» **PROVIDED RECORDS**:
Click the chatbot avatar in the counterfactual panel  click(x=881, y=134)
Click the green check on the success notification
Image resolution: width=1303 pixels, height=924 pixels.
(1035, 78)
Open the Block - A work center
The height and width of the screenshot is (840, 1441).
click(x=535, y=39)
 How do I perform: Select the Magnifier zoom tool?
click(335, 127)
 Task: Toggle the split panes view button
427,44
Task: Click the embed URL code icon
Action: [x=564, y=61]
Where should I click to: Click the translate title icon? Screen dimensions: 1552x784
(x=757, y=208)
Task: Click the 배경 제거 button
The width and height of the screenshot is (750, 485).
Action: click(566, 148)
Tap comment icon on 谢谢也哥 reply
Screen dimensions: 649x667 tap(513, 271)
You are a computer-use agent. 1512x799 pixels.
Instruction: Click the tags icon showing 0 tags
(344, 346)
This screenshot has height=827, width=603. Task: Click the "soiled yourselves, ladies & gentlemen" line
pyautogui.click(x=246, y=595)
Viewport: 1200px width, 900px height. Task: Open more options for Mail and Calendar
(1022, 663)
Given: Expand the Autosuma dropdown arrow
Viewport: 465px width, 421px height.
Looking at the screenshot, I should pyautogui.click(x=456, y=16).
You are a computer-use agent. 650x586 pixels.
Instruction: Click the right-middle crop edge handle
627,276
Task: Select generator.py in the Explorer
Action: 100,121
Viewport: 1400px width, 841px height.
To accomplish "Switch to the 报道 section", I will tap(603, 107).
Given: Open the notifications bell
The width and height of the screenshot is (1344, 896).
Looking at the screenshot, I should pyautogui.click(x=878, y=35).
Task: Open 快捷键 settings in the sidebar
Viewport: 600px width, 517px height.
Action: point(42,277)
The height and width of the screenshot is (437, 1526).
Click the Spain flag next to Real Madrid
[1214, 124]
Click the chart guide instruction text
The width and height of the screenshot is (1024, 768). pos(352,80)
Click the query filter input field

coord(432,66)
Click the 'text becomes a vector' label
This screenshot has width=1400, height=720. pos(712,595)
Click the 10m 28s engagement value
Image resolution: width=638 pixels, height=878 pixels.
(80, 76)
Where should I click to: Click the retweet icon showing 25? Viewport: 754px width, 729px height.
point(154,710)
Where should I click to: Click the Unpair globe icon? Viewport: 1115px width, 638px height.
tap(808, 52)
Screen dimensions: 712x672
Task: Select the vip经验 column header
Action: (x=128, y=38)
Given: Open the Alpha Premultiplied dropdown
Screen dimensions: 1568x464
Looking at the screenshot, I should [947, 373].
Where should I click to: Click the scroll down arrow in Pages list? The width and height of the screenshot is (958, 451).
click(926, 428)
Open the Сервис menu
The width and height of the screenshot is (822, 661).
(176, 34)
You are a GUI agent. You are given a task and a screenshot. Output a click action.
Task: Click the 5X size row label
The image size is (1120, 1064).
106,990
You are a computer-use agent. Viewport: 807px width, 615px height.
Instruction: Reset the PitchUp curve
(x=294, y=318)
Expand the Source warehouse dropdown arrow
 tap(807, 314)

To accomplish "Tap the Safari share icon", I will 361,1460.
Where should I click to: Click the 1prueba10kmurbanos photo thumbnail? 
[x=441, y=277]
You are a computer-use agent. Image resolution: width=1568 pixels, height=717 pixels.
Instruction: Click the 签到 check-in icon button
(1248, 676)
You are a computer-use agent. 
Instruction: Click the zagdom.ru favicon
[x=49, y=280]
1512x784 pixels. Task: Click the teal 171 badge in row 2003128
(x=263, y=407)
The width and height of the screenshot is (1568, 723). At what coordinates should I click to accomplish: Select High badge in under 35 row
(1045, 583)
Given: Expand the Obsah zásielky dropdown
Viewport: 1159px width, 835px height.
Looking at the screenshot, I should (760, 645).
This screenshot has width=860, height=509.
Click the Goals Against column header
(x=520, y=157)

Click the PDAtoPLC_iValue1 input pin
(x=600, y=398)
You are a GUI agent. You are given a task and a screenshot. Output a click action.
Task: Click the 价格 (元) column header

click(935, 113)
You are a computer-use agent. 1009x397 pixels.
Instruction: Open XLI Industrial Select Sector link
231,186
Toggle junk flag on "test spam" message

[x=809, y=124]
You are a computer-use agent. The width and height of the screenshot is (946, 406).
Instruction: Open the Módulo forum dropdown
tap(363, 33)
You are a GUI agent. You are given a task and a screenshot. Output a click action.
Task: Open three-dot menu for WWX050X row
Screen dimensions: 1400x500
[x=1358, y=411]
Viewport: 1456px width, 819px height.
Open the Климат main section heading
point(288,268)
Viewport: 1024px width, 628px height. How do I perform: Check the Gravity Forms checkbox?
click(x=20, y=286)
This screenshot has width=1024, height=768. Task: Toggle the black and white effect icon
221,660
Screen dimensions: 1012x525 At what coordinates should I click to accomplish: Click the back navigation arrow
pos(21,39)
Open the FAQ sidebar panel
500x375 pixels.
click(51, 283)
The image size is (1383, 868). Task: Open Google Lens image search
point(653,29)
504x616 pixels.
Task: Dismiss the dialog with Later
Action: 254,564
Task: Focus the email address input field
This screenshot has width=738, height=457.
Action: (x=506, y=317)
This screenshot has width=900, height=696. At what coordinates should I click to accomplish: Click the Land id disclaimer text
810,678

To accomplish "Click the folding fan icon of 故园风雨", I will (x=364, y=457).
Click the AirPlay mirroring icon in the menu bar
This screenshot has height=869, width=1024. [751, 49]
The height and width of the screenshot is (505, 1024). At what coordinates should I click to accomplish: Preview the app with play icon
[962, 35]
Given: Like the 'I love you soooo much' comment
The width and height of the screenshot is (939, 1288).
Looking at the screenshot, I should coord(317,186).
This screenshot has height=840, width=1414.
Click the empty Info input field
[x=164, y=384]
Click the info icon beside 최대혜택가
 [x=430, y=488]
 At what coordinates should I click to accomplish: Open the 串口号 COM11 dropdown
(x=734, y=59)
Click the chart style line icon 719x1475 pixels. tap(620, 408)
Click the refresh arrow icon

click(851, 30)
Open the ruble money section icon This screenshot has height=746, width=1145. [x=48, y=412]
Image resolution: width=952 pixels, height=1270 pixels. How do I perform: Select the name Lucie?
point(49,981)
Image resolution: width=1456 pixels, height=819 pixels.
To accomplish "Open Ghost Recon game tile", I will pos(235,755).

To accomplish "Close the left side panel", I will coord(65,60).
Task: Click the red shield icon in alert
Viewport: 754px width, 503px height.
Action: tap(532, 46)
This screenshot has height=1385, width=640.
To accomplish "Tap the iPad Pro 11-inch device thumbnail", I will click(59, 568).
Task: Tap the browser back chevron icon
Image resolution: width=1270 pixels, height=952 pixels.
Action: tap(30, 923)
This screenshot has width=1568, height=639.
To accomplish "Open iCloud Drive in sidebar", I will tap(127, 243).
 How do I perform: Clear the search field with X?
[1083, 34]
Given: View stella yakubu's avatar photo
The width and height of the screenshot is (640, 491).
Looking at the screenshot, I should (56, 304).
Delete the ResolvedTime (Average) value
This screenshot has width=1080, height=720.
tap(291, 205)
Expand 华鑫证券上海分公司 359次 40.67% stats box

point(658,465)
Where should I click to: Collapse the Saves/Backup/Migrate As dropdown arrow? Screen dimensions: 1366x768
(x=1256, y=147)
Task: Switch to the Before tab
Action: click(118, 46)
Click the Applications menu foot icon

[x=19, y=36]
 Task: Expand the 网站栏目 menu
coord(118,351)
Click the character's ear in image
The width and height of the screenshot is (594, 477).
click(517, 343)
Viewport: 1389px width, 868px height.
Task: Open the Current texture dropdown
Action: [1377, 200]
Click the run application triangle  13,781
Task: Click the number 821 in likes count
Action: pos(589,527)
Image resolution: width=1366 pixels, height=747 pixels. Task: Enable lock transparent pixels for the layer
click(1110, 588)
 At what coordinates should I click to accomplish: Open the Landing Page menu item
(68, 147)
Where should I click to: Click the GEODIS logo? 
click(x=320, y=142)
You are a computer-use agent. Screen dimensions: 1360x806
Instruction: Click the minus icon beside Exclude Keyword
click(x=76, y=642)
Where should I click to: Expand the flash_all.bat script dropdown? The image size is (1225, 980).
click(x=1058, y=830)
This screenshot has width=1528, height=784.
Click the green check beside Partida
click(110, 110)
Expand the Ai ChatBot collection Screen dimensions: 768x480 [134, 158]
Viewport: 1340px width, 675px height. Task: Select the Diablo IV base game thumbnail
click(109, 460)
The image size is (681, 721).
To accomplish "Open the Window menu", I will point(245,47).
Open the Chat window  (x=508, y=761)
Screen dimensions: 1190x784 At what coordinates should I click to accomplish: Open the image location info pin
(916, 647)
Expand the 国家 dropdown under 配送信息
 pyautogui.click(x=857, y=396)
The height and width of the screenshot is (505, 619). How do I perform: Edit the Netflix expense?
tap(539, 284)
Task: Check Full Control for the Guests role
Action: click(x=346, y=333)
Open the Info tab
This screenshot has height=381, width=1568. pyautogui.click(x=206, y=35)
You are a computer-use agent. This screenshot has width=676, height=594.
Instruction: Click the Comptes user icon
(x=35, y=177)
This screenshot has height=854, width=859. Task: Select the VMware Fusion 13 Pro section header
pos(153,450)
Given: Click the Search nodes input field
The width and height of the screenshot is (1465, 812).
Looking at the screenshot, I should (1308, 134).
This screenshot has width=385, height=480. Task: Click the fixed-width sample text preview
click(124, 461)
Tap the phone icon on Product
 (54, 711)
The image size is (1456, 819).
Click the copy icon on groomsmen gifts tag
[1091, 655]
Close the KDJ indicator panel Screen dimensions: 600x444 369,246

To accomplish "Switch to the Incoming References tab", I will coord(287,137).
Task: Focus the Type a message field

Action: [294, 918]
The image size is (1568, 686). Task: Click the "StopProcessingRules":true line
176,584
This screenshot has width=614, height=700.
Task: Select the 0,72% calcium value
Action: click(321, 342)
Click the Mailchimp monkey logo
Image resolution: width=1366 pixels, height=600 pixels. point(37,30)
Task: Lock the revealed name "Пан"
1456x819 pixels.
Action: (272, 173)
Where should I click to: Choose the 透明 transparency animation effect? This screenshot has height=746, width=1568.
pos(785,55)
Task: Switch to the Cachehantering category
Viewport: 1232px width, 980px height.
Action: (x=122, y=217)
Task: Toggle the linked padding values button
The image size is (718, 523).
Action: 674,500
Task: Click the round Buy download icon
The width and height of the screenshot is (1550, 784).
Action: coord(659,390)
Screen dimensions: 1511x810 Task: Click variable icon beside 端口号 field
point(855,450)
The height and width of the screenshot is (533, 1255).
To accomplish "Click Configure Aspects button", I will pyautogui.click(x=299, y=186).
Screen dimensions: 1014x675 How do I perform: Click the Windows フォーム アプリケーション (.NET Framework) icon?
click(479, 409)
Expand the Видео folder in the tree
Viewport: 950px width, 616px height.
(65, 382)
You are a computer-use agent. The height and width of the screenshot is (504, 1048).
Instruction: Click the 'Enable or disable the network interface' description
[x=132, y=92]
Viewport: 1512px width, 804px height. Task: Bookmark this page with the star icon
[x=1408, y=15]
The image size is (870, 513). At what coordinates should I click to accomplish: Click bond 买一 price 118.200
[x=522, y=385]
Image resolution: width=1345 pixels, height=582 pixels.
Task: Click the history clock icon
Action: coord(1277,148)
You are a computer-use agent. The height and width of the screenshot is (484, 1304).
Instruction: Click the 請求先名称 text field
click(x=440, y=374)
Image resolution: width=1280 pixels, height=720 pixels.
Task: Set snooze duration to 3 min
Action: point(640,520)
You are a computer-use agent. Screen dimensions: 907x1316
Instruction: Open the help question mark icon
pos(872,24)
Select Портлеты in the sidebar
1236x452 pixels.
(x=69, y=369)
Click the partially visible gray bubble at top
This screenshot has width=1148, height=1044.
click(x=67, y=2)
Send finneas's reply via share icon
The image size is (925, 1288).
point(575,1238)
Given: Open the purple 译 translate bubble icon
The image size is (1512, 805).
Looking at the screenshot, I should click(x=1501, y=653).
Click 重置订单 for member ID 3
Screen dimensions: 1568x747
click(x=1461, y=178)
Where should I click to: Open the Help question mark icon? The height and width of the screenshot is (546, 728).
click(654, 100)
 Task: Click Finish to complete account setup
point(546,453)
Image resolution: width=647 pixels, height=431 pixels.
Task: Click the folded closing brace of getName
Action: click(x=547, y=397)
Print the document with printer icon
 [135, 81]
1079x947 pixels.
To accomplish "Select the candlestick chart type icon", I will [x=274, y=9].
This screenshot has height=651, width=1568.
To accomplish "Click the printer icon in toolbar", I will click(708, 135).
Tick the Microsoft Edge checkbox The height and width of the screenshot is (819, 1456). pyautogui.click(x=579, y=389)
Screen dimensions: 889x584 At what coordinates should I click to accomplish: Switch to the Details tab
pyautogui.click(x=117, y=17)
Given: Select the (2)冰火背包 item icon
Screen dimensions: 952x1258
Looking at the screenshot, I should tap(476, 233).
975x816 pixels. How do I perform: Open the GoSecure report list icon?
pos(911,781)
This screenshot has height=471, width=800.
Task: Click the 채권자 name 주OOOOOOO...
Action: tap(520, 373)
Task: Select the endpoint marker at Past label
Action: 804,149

» **PROBLEM DESCRIPTION**:
Write out the entries above from the line with "The height and width of the screenshot is (505, 1024)." to the line with "will tap(127, 243).", both included, without changing a character.

» **FINAL ANSWER**:
The height and width of the screenshot is (505, 1024). At what coordinates should I click to accomplish: Preview the app with play icon
[962, 35]
Given: Like the 'I love you soooo much' comment
The width and height of the screenshot is (939, 1288).
Looking at the screenshot, I should coord(317,186).
This screenshot has height=840, width=1414.
Click the empty Info input field
[x=164, y=384]
Click the info icon beside 최대혜택가
 [x=430, y=488]
 At what coordinates should I click to accomplish: Open the 串口号 COM11 dropdown
(x=734, y=59)
Click the chart style line icon 719x1475 pixels. tap(620, 408)
Click the refresh arrow icon

click(851, 30)
Open the ruble money section icon This screenshot has height=746, width=1145. [x=48, y=412]
Image resolution: width=952 pixels, height=1270 pixels. How do I perform: Select the name Lucie?
point(49,981)
Image resolution: width=1456 pixels, height=819 pixels.
To accomplish "Open Ghost Recon game tile", I will pos(235,755).

To accomplish "Close the left side panel", I will coord(65,60).
Task: Click the red shield icon in alert
Viewport: 754px width, 503px height.
Action: tap(532, 46)
This screenshot has height=1385, width=640.
To accomplish "Tap the iPad Pro 11-inch device thumbnail", I will click(59, 568).
Task: Tap the browser back chevron icon
Image resolution: width=1270 pixels, height=952 pixels.
Action: tap(30, 923)
This screenshot has width=1568, height=639.
To accomplish "Open iCloud Drive in sidebar", I will tap(127, 243).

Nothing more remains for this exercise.